What are Hexagon and Torx Keys used for?

Examples of hex keys and corresponding fasteners.

Hexagon and Torx keys are used for turning corresponding fasteners, such as in-hex bolts. These fasteners have advantages for certain applications.

When to use a Hexagon or a Torx Key?

Labelled diagram of a fastener with no corners to catch on clothing.

 As there are no external corners on an in-hex bolt head, they are less likely to catch on clothing. As hex keys fit into the head of an in-hex bolt instead of around it, as with a regular bolt, the bolt head does not need space around it for a socket or spanner to fit. This enables them to fit into recessed areas of a workpiece with minimal clearance.

Labelled diagram of female hexagonal recess and grub screws.

Hex and Torx keys can also turn headless fasteners with the correspondingly sized female recess, such as a grub screw. A grub screw’s thread runs the entire length of the screw – there is no head projecting beyond the thread, so the screw is turned by the turning tool fitting into an indented shape in the top end. As grub screws have no head, they sit flush with whatever object they are securing.

Example of how to use a torx key in order to fix a bike.

Common examples of where hex keys are used include some bikes, cars, flat pack furniture and electronic equipment.

Why are Torx fasteners used instead of in-hex fasteners?

Example of a hexagon and a torx key to demonstrate differences.

More torque (see below) can be applied with a Torx key and fastener than with many other fastener and turning tools such as hex keys and screwdriver bits.
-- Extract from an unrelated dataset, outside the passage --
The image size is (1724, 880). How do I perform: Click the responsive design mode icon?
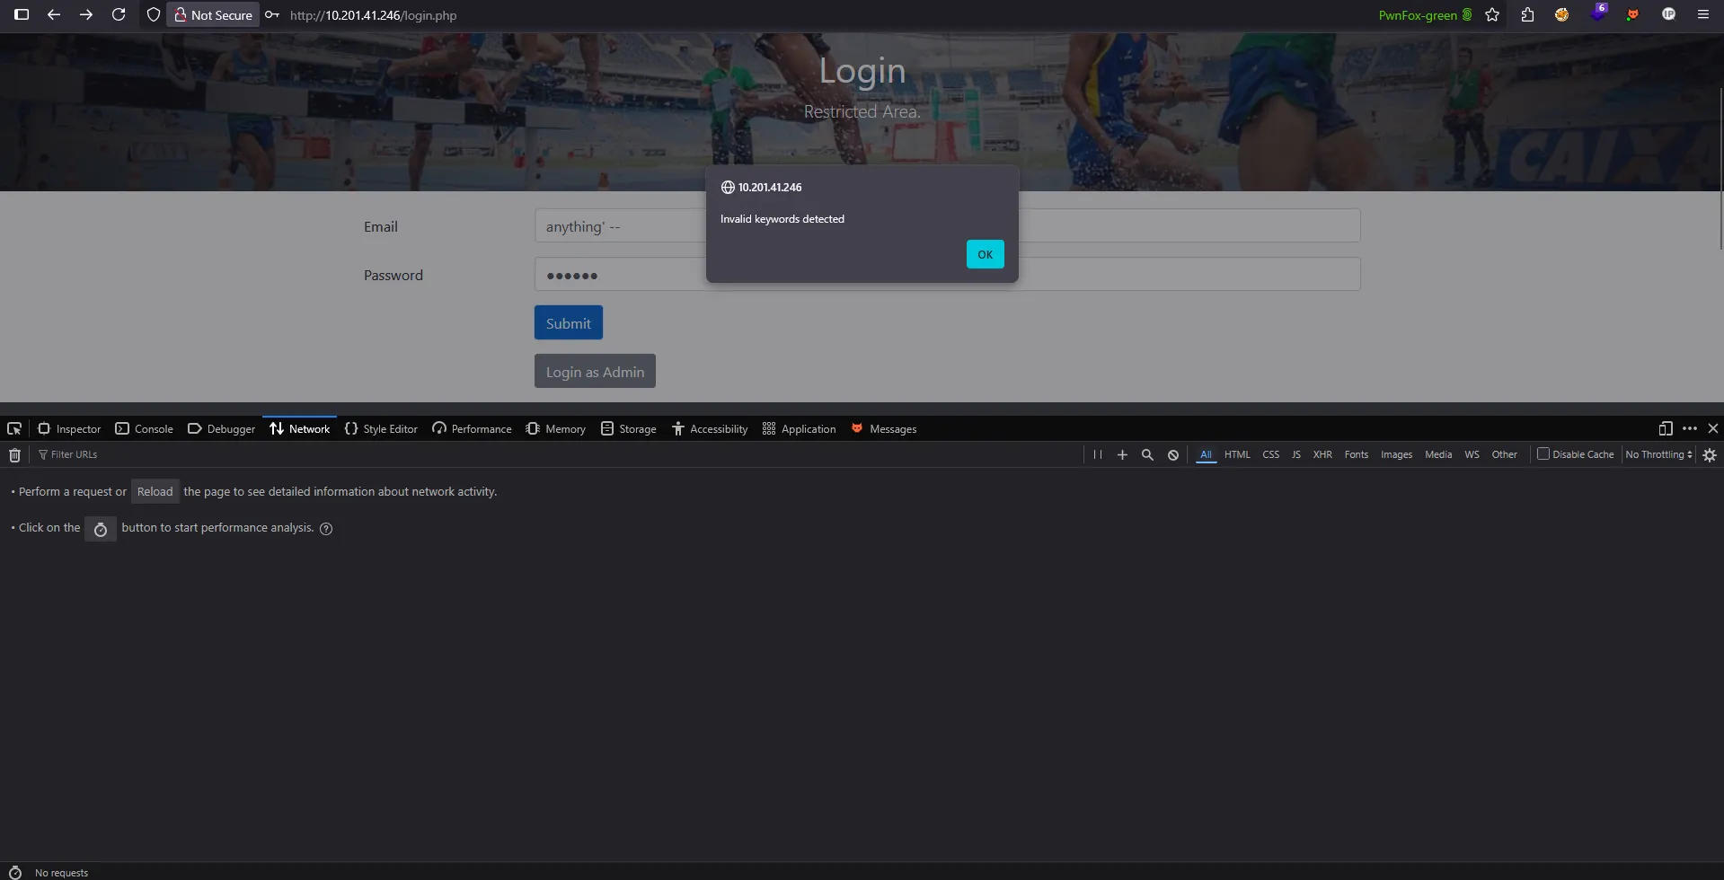pos(1665,429)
This is because of the greater number of contact points between the Torx key and the fastener, and the angle of these contact points being closer to 90 degrees than with other turning tool designs.

These factors reduce the risk of camming out and stripping the fastener head.

Example of when small torx screws are used in electronics such as mobile phones.

The extra torque factor associated with Torx is also why fasteners with smaller, lighter heads can be used where a specific torque setting is required. Torx fasteners have long been used in the aerospace and electronics industries and are increasingly common in the automotive and construction industries.

What is Torque?

Explanation of how torque works.

 Torque is a turning force. It can be calculated by multiplying the force applied by the distance along the length of the lever used to apply it. Torque can be calculated in either Newton meters (Nm) or pounds-feet (lb-ft).